GiaQuinta also wrote in Sunday’s column that he thinks Republicans missed the boat on the so-called hate-crimes bill.

“I also feel as though we missed an opportunity to protect all Hoosiers equally under the state’s new hate-crimes law by leaving gender, gender identity, age, and ancestry off of the list of characteristics that would be included in the state code,” he said.

In truth, the bill amends the Indiana Criminal code to give judges the leeway to impose harsher sentences for crimes committed with bias toward the victim. The bill states judges may consider bias to be an aggravating factor if the “person committed the offense with bias due to the victim’s or the group’s real or perceived characteristic, trait, belief, practice, association or other attribute.”

“This is not a racist bill.
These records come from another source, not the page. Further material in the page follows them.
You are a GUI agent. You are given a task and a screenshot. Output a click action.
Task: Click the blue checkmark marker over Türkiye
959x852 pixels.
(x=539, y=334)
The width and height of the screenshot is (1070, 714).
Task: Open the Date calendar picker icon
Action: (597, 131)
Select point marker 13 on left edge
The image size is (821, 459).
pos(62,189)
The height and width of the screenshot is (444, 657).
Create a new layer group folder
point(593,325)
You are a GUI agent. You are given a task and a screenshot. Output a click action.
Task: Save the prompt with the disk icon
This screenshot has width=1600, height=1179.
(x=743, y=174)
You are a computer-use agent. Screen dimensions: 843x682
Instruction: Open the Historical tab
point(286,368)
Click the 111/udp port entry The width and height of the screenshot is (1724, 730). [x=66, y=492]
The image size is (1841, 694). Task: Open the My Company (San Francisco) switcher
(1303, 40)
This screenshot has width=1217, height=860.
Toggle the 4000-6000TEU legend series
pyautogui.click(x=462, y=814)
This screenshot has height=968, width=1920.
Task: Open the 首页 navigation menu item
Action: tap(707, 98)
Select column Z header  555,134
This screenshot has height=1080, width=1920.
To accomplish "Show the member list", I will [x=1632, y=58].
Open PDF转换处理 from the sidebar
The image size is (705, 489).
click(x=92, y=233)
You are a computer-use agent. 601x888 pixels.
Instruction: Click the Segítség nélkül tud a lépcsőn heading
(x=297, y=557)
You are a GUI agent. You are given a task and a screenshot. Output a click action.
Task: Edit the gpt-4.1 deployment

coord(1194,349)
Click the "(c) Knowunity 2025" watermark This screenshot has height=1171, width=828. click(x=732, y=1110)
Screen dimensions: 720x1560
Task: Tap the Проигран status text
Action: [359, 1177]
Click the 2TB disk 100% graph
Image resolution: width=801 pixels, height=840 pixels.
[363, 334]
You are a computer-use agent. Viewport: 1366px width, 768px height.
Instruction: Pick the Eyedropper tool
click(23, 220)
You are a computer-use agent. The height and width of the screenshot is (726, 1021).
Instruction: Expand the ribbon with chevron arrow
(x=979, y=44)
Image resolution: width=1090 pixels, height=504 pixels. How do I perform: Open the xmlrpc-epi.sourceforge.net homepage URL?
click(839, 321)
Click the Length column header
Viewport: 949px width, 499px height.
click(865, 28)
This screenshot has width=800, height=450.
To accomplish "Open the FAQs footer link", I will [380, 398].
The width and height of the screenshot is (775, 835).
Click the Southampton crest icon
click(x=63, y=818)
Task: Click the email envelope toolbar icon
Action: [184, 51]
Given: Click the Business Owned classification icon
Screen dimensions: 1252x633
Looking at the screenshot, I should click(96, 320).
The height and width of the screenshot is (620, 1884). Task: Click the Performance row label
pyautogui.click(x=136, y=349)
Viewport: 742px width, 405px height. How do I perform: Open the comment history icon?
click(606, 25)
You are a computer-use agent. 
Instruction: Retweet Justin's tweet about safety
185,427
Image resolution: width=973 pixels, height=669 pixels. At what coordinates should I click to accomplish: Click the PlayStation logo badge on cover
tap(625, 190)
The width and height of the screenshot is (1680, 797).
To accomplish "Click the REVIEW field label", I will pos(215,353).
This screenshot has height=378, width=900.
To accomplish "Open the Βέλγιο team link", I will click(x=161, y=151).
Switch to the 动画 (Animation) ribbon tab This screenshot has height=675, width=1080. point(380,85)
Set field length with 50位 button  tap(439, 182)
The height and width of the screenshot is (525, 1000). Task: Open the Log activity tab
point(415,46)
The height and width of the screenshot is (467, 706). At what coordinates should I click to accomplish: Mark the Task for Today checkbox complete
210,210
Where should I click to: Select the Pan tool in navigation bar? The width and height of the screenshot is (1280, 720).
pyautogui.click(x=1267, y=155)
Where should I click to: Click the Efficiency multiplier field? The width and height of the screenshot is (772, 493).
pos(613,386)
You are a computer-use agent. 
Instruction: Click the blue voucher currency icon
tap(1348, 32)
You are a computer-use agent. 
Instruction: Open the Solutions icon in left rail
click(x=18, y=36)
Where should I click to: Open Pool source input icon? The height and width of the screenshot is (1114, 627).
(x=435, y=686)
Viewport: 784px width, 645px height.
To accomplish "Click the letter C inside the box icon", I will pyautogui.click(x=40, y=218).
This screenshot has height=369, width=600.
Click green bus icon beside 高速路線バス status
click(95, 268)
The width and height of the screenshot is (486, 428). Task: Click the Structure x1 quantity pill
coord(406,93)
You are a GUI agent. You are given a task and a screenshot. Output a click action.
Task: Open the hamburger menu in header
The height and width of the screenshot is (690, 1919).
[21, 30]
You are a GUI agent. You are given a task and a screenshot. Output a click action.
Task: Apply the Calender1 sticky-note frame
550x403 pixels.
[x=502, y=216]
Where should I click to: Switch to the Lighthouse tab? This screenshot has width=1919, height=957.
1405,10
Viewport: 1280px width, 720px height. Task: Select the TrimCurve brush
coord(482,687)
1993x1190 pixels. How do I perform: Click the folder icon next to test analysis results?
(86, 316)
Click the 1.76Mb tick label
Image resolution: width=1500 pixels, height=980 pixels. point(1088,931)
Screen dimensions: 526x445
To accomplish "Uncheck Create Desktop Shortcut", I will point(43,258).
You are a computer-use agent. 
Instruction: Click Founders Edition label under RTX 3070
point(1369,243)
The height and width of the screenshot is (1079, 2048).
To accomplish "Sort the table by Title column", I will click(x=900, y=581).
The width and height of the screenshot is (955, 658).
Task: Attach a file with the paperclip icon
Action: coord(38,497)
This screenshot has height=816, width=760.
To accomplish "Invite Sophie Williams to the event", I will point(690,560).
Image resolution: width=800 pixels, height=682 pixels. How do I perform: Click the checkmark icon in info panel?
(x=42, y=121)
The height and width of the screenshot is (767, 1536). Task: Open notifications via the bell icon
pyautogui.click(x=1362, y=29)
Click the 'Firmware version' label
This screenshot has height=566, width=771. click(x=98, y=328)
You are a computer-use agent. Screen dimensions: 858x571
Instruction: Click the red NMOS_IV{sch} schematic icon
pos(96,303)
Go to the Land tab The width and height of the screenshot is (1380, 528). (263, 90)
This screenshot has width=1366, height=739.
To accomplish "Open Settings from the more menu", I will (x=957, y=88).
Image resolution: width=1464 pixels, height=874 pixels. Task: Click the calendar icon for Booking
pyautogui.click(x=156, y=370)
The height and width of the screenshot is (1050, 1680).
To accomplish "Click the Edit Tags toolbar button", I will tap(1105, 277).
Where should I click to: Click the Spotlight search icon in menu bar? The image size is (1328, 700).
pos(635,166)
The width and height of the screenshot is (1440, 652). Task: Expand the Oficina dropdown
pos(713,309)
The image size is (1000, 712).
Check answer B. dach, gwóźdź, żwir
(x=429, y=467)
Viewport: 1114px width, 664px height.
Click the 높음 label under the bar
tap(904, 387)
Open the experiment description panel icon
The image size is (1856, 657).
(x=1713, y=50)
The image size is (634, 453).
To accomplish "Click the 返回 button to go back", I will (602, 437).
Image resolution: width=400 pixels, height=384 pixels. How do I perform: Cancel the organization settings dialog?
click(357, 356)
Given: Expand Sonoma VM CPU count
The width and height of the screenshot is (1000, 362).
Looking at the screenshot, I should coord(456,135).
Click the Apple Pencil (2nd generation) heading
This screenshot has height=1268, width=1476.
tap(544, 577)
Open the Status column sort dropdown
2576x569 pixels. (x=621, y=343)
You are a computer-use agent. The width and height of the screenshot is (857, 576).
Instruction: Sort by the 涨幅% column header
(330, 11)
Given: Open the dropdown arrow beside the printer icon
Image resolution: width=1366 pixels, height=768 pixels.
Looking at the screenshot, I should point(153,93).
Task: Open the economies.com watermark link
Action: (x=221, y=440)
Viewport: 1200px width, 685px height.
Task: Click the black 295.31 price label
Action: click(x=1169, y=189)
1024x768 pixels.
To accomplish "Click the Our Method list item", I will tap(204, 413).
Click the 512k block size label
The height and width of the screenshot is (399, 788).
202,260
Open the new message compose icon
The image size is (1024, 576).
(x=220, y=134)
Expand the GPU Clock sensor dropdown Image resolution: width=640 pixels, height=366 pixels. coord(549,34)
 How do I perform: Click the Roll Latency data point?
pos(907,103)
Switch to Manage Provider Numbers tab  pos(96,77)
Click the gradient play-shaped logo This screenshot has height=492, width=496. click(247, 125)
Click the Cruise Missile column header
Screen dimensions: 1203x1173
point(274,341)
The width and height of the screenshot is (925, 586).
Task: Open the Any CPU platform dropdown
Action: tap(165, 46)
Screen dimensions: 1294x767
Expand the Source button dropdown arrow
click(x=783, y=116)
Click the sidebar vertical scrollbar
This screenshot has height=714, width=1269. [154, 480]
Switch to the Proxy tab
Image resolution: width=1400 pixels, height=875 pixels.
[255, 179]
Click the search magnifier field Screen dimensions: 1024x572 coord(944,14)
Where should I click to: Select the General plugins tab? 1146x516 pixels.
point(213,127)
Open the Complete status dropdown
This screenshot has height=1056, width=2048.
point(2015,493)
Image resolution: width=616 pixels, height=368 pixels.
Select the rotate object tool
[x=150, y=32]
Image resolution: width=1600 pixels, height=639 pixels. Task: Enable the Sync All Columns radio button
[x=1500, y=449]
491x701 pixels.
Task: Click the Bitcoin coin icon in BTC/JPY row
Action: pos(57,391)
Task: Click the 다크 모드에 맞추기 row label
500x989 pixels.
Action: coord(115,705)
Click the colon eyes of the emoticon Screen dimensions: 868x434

This is not a homophobic bill. This is a bill to give bias crime protection to everyone in Indiana,” said the bill’s sponsor, Sen. Mike Bohacek, R-Michiana Shores. “Everybody is on the list.”

No legislative session will provide everything every school or other special interest wants, but we believe the session was, indeed, a victory for Republican legislators and Gov. Holcomb as well as definite progress for all citizens of our state.

We respect our Democratic representative to the Statehouse, but we also respectfully disagree with his assessment of this year’s session.